Page MenuHomePhabricator

analytics1067: Broken BBU
Closed, ResolvedPublic

Description

Looks like it has a broken BBU:

root@analytics1067:~# megacli -AdpBbuCmd -GetBbuStatus -a0

BBU status for Adapter: 0

BatteryType: BBU
Battery State: Unknown

And because of that the raid went to WT:

root@analytics1067:~# megacli -LDInfo -L0 -a0


Adapter 0 -- Virtual Drive Information:
Virtual Drive: 0 (Target Id: 0)
Name                :
RAID Level          : Primary-1, Secondary-0, RAID Level Qualifier-0
Size                : 931.0 GB
Sector Size         : 512
Is VD emulated      : No
Mirror Data         : 931.0 GB
State               : Optimal
Strip Size          : 64 KB
Number Of Drives    : 2
Span Depth          : 1
Default Cache Policy: WriteBack, ReadAdaptive, Direct, No Write Cache if Bad BBU
Current Cache Policy: WriteThrough, ReadAdaptive, Direct, No Write Cache if Bad BBU

Event Timeline

Marostegui triaged this task as Medium priority.Jun 13 2017, 1:30 PM

@Cmjohnson this host is one of the last batch (so under warranty for sure), can you order a new BBU whenever you have time?

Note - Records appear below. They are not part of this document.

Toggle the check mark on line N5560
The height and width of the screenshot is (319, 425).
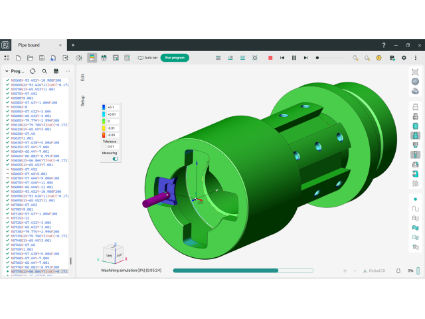click(x=7, y=80)
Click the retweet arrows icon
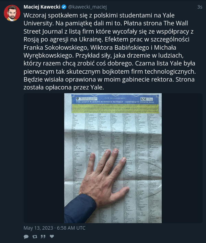Viewport: 206px width, 243px height. coord(35,236)
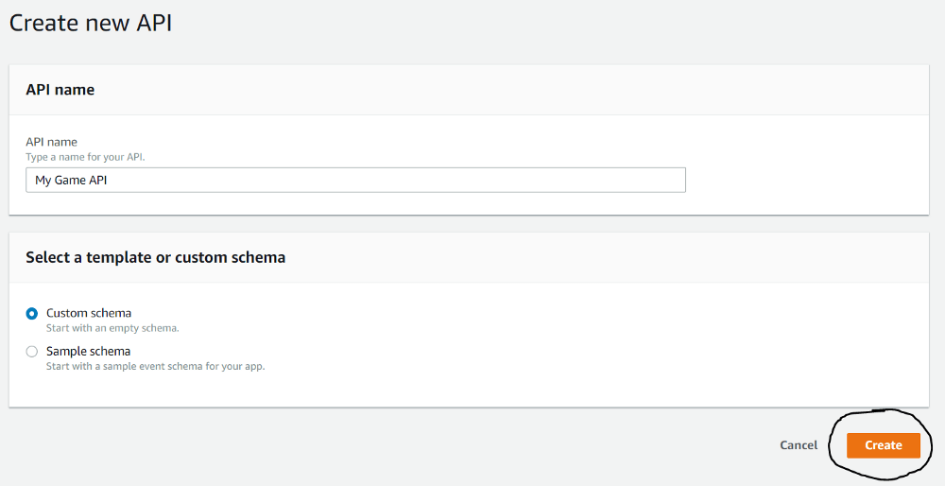Image resolution: width=945 pixels, height=486 pixels.
Task: Click "Start with an empty schema." description
Action: (112, 328)
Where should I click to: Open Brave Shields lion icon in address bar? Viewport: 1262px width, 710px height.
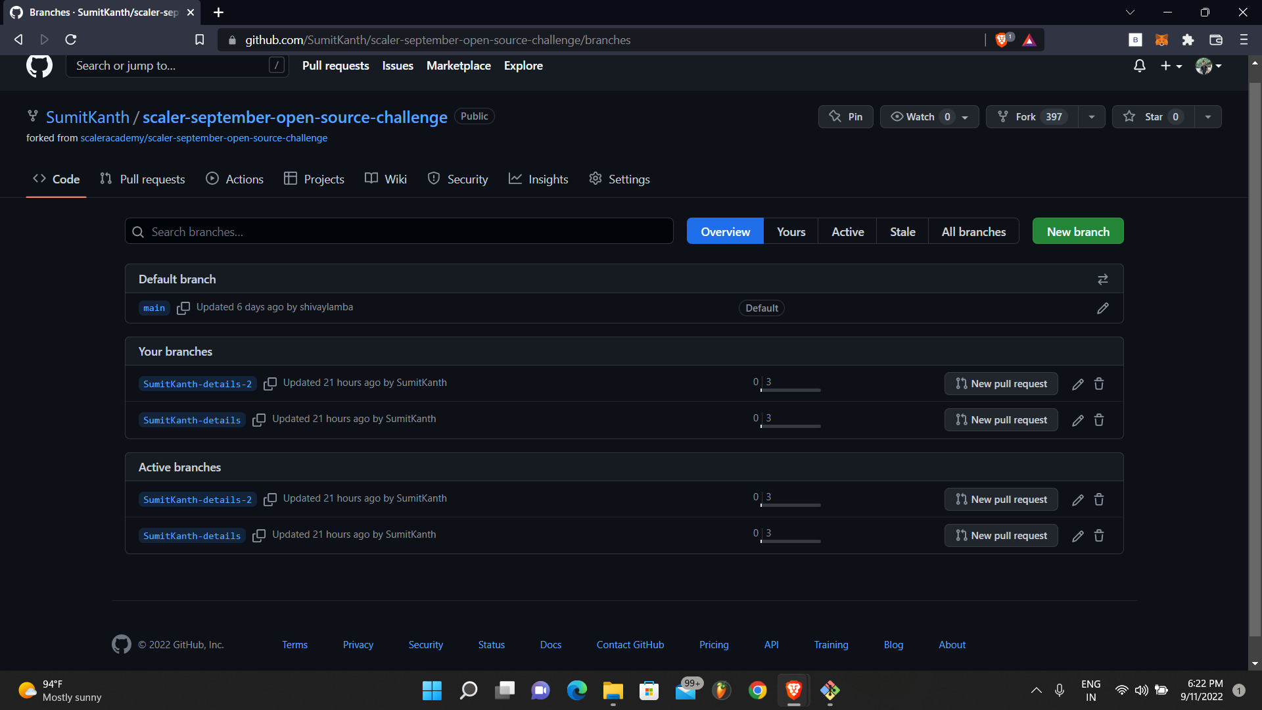(1001, 40)
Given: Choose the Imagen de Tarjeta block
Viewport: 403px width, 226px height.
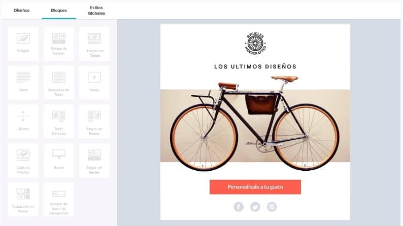Looking at the screenshot, I should coord(94,44).
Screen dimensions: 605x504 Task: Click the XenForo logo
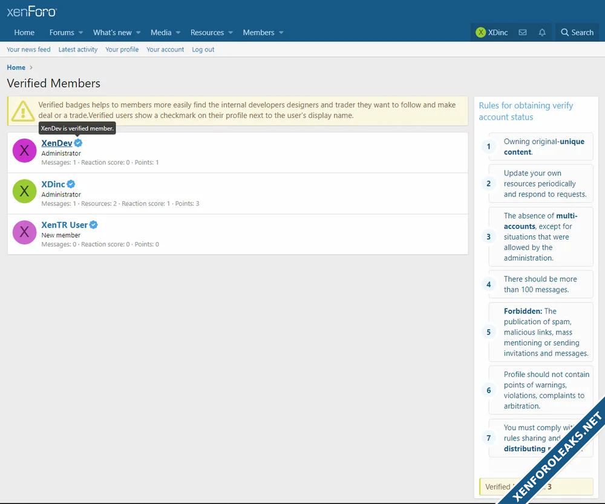pos(32,11)
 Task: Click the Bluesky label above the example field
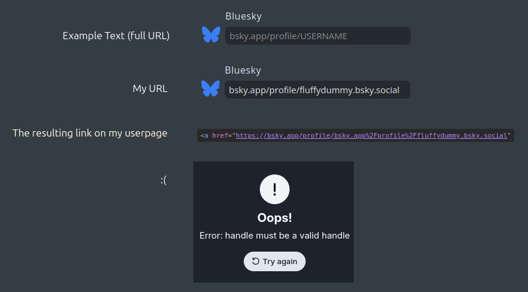pos(243,17)
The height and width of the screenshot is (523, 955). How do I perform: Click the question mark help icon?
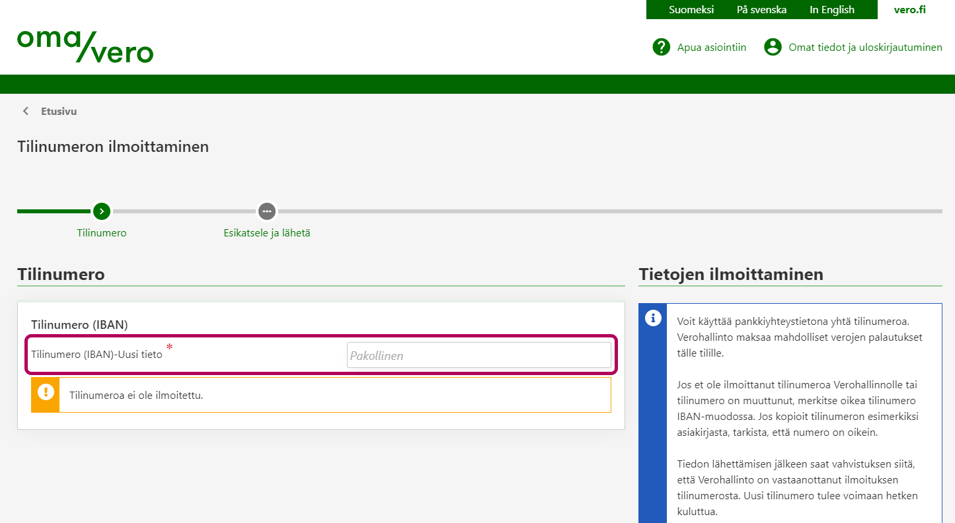[x=661, y=47]
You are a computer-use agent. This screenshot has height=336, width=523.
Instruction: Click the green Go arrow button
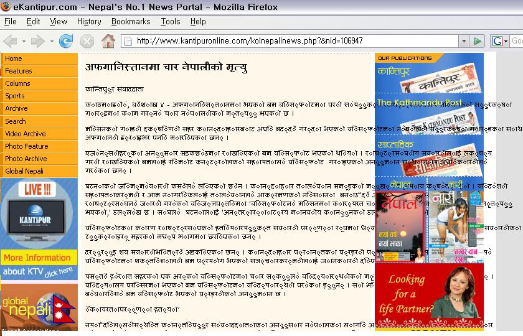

I have not forced the RAID to go to WB, I would leave that to Analytics.
If needed, this should be it:

megacli -LDSetProp -ForcedWB -Immediate -Lall -aAll

And to revert it:

megacli -LDSetProp -NoCachedBadBBU -Immediate -Lall -aAll

Looks like it recovered itself:

˜/icinga-wm 16:06> RECOVERY - MegaRAID on analytics1067 is OK: OK: optimal, 13 logical, 14 physical, WriteBack policy
root@analytics1067:~# megacli -AdpBbuCmd -GetBbuStatus -a0 | grep -e '^isSOHGood' -e '^Charger Status' -e '^Remaining Capacity'
Charger Status: In Progress
Remaining Capacity: 350 mAh
isSOHGood: Yes
Default Cache Policy: WriteBack, ReadAdaptive, Direct, No Write Cache if Bad BBU
Current Cache Policy: WriteBack, ReadAdaptive, Direct, No Write Cache if Bad BBU

Let's close this and if it happens again, we can troubleshoot more.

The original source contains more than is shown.